Strange things sometimes happen to some tutors. They turn into large toothy dragons (think Game of Thrones but bigger, scalier and hotter), their scales glow molten red, and they unleash gobbets of green fire from their nostrils which incinerate any poor student standing in front of them, leaving only enough ash to be put into a small cup and made into Greek coffee to be served to their unsuspecting relatives. What did you do to deserve this? You uttered one small word: “Wikipedia”.
So what are the problems with Wikipedia? And is it ever permissible to use it in an assignment?
Wikipedia is a wonderful tool. If I want to know about a topic, I generally start with Wikipedia. If I want to know more, I follow the links from the Wikipedia article (and often there is more than one article), or I google. But quite often Wikipedia is enough. I have what I want to do. And it is nearly always accurate. Probably as often as academically authoritative publications - though that is subject to much dispute and febrile deployment of numbers. The problem for students using Wikipedia to rely on in academic assignments is the problem of authority. So the issue is what does authority mean and what counts as authoritative.

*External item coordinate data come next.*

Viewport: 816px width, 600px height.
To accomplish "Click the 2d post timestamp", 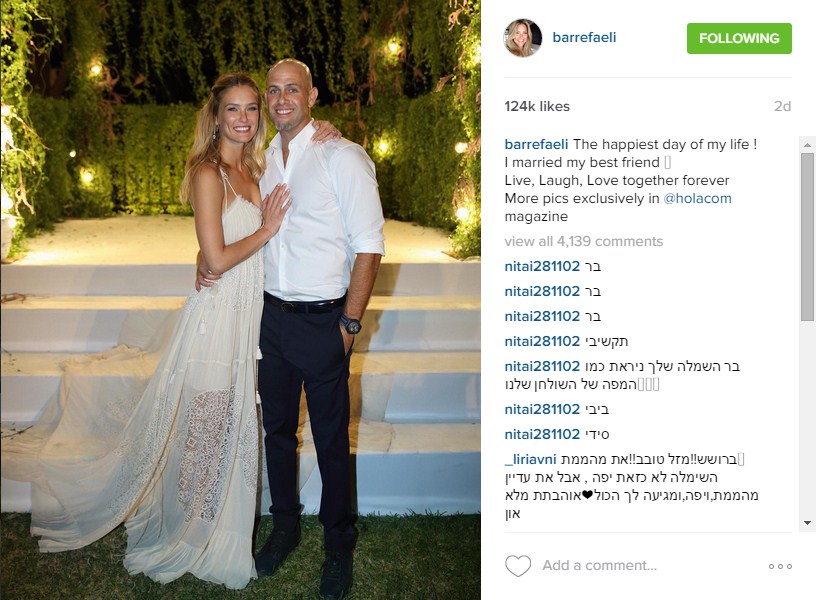I will (x=782, y=106).
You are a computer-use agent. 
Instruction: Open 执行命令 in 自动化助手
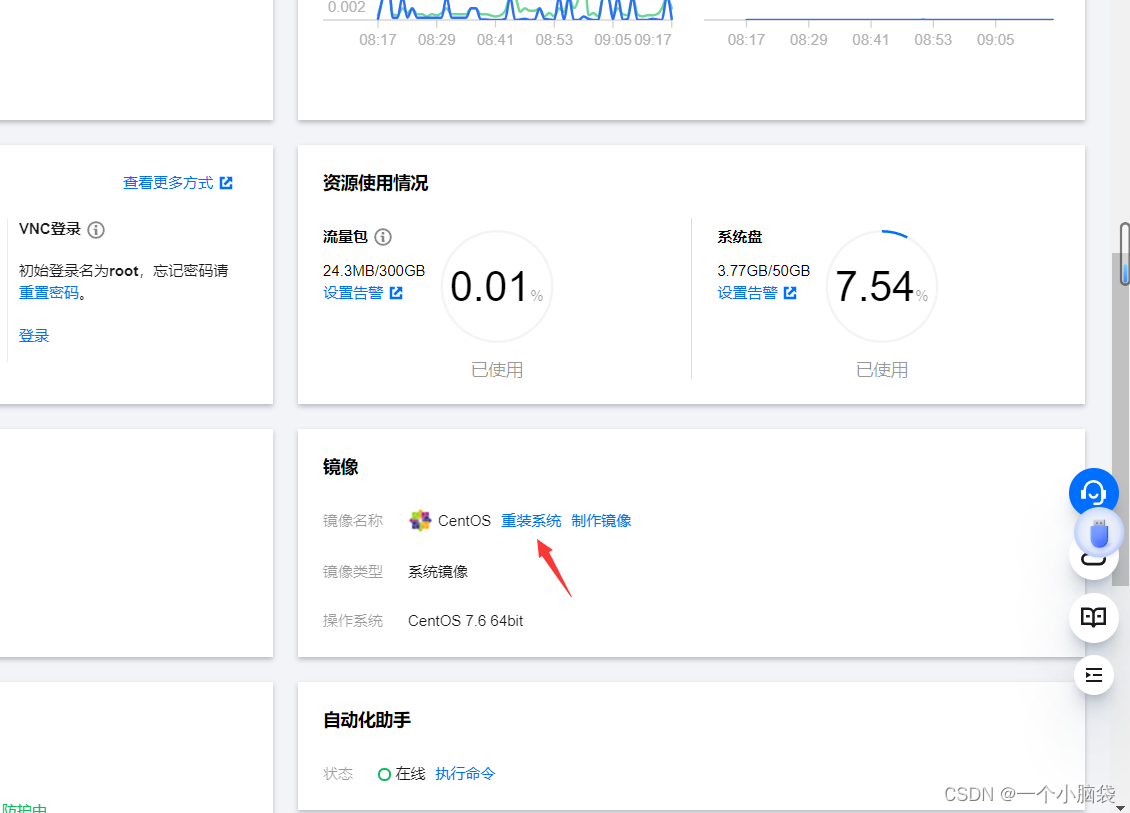pyautogui.click(x=465, y=773)
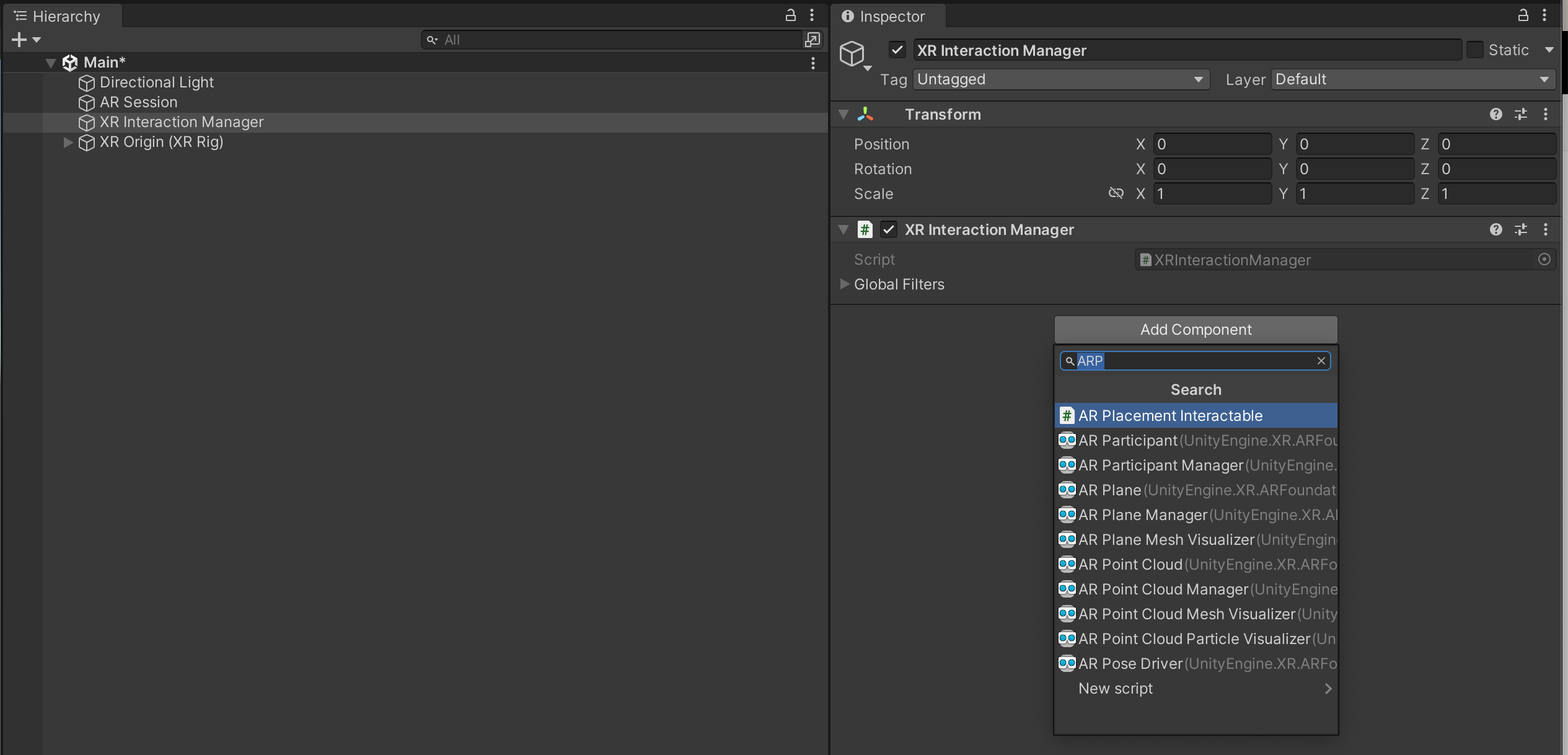
Task: Expand the Global Filters foldout
Action: point(844,284)
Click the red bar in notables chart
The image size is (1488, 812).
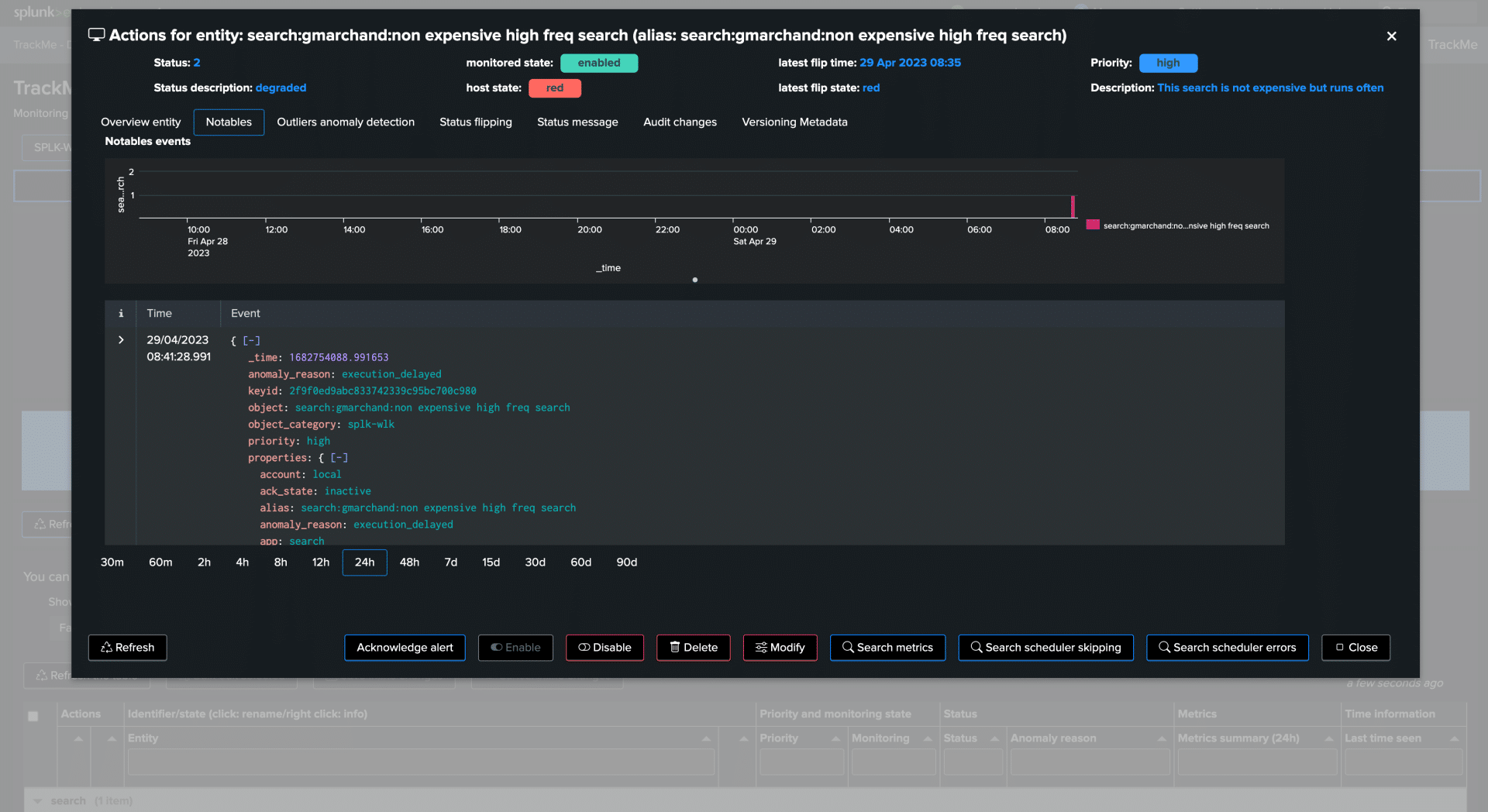[1073, 207]
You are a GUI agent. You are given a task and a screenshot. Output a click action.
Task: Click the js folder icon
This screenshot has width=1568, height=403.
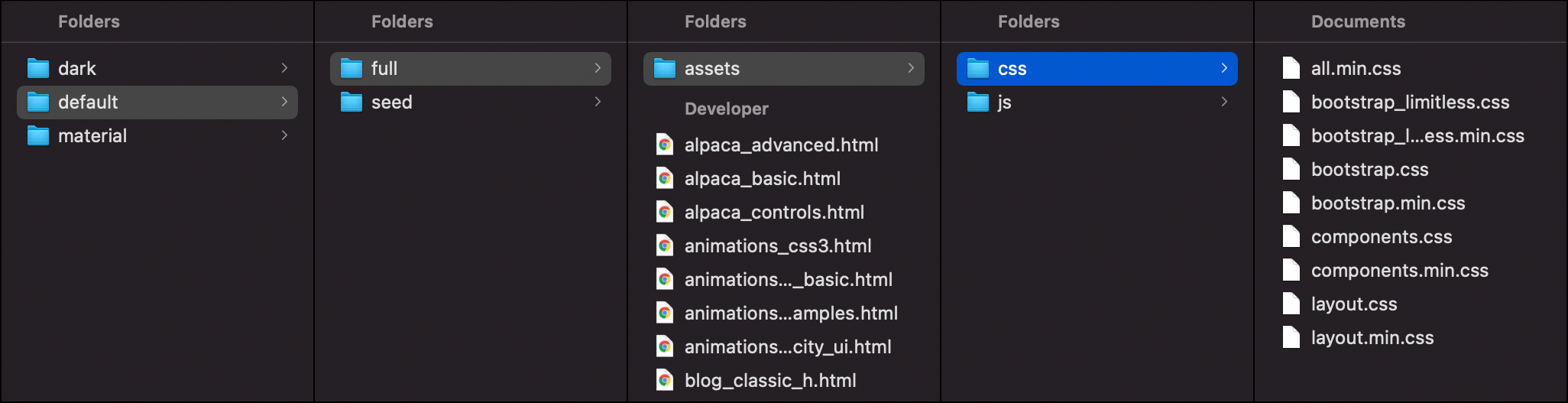[x=978, y=102]
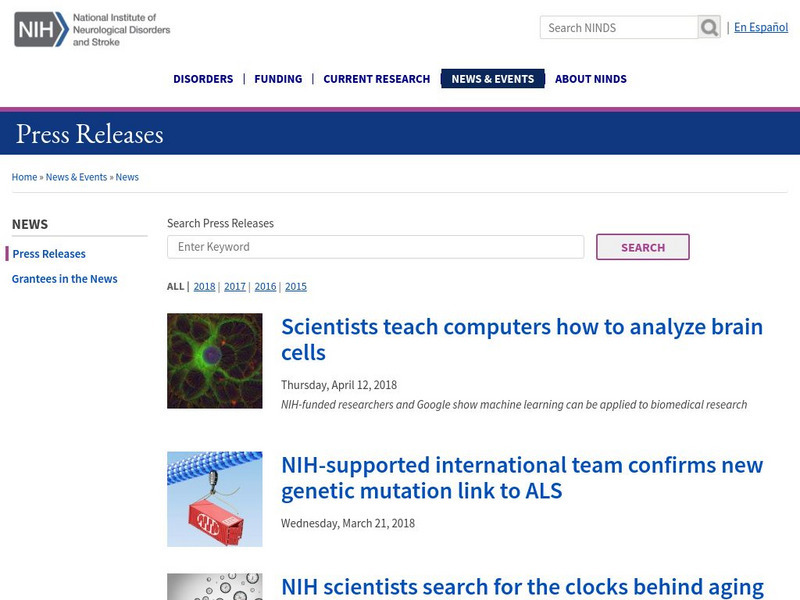Open the DISORDERS menu
The image size is (800, 600).
point(203,78)
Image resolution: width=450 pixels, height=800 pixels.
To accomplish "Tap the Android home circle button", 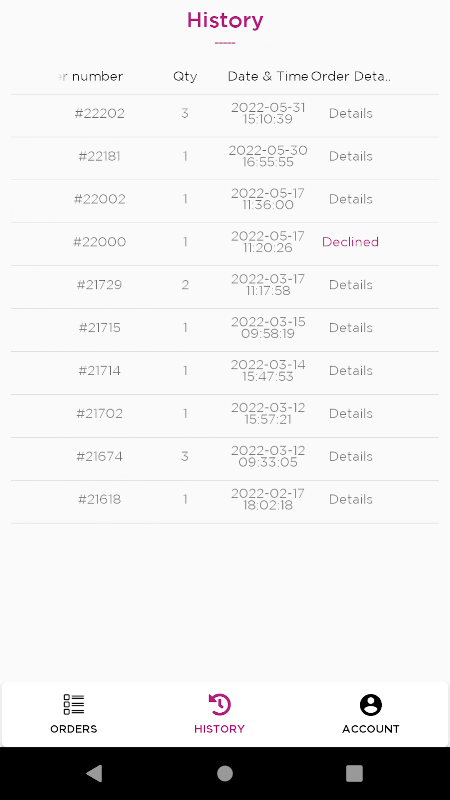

Authority is what an expert has - someone who has studied the field for many years and produced research and material that is valued by their peers. Authority is socially constructed - there is no absolute definition, no set of criteria by which we can all be impartially measured. That is one of the reasons why theories and ideas come and go. That is also why the pinnacle of academic achievement is not writing books as you might think. It is having articles published in peer reviewed journals. You write an article; it is vetted by other experts in the field and if, in their view, it passes muster, it gets published.
When we look at material in a book or an article, we want to know how reliable it is. We can do this by examining the text in itself. We ask for instance whether what is said is coherent - do all the bits fall into a structure that makes sense. We ask if it is comprehensive - do the statements or suggestions offered cover all of the examples in the field or just some of them. We ask if it is consistent - does it work the same way in different circumstances; are the conclusions followed through properly. That is the kind of thinking that you as students are supposed to be practising. We talk a lot about active reading, and you may have been listening when we talked about it. Active reading is always asking this kind of question of the text.
Authorship also matters, though. Not just what is said, but who said it. Authorship is a proxy for reliability in the text. If this text was written by an expert acknowledged by their peers, then we can assume reasonably safely that what is said on the page is reliable. We can use it to back up our ideas in the reasonable certainty that no horrible accidents will occur.
If we had the time, we would read every paragraph of every page with proper, active thinking attention. We would examine every word, every nuance. We would test everything. We do not have that amount of time. Also, very often, we do not have the necessary level of skill or knowledge to be able to test the material rigorously. So we rely on proxies. We assume that what is in an OU textbook or web page is authoritative. We assume that what has been said by an acknowledged expert, or what has been published in a reputable journal, is reliable. We can still disagree with it. I give a hearty inward - and sometimes outward - cheer when a student for the first time disagrees with something they have read in an OU text (and gives reasons). It shows they are thinking independently.
But here is the problem with Wikipedia. We can test the words on the page in the same way as we test the words on the page of a book. But we struggle when it comes to authorship. We can examine the history of the Wikipedia page, and we can see exactly who has written what. But that does not necessarily leave us any the wiser, as we have no idea who Chris Bloggs is or what their record of achievement in the field is. Most Wikipedia pages are in fact, I would argue, authoritative, certainly reliable enough for all normal purposes. For instance, much medical information is now available via Wikipedia that would not normally reach the general public, and is put there by people who know what they're talking about. (See “Wikipedia: Meet the men and women who write the articles”) But to use it as a source for an academic argument, you would need to test both the text and its author in a way which you will not usually have the time or the tools for.
The overall temperature of academic debate about Wikipedia is changing. Here is a list of articles about various aspects. I think the academic world is gradually getting used to the idea that they cannot control knowledge, and certainly cannot control students. But the deal is that students need to learn, from day one, that they must use their judgement on everything they meet, not just on the web but everywhere. You should read Wikipedia critically: you should read everything else just as critically.
Much of the learning students do never gets into their assignments. That is a good thing; I would hate us to kill our students with test fatigue. In my view much vital learning is interstitial: it happens in the spaces between assignments, when learners are using their own resources and their own roadmap to direct their studies. But testing, particularly via assignments, is also a valuable learning tool - it provides for different kinds of learning, the kind where distillation, selection and the making of arguments come to the fore. For the purposes of in between learning, Wikipedia is brilliant, provided you treat it in the way you should treat everything you read, keeping your wits about you when you use it. For the purposes of assignment learning, it is best left behind, underneath the text you write, unless you are confident you can defend the reliability of the evidence you use from it. That would also be a kindness: it will prevent some of my colleagues from imploding.